A block of data
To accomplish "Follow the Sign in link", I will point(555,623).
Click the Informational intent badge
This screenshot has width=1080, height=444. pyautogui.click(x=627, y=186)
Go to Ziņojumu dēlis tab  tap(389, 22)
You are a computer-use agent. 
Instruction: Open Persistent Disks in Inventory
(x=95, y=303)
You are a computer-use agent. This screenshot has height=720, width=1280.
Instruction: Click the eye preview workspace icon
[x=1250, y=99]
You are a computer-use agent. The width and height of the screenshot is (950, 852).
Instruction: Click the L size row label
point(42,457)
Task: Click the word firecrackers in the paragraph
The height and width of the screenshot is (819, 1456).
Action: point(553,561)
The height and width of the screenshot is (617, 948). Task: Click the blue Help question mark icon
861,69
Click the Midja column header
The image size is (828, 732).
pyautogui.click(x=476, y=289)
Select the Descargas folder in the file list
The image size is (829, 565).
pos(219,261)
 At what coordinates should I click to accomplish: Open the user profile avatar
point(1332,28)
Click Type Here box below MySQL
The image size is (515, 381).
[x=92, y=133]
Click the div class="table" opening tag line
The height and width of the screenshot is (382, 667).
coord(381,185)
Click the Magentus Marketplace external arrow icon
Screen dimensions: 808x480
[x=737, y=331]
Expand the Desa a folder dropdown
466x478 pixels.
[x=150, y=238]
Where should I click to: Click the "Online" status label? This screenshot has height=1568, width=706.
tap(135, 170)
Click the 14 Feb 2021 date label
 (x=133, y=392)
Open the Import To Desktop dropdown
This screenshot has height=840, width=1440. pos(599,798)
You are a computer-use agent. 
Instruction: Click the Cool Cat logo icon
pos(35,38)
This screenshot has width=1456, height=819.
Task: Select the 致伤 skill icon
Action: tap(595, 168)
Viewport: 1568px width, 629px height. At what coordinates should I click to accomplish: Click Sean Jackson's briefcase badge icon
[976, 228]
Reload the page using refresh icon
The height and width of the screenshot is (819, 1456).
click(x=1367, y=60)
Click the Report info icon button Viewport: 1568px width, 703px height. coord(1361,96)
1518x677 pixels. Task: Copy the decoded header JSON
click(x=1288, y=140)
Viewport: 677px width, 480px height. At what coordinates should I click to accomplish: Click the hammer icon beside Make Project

■ **Exercise**
Copy out the lines of the items exactly, beginning at the line that contains "Click the 14 Feb 2021 date label" and stopping after the line that contains "Click the Report".

■ **Solution for this problem**
Click the 14 Feb 2021 date label
 (x=133, y=392)
Open the Import To Desktop dropdown
This screenshot has height=840, width=1440. pos(599,798)
You are a computer-use agent. 
Instruction: Click the Cool Cat logo icon
pos(35,38)
This screenshot has width=1456, height=819.
Task: Select the 致伤 skill icon
Action: tap(595, 168)
Viewport: 1568px width, 629px height. At what coordinates should I click to accomplish: Click Sean Jackson's briefcase badge icon
[976, 228]
Reload the page using refresh icon
The height and width of the screenshot is (819, 1456).
click(x=1367, y=60)
Click the Report info icon button Viewport: 1568px width, 703px height. coord(1361,96)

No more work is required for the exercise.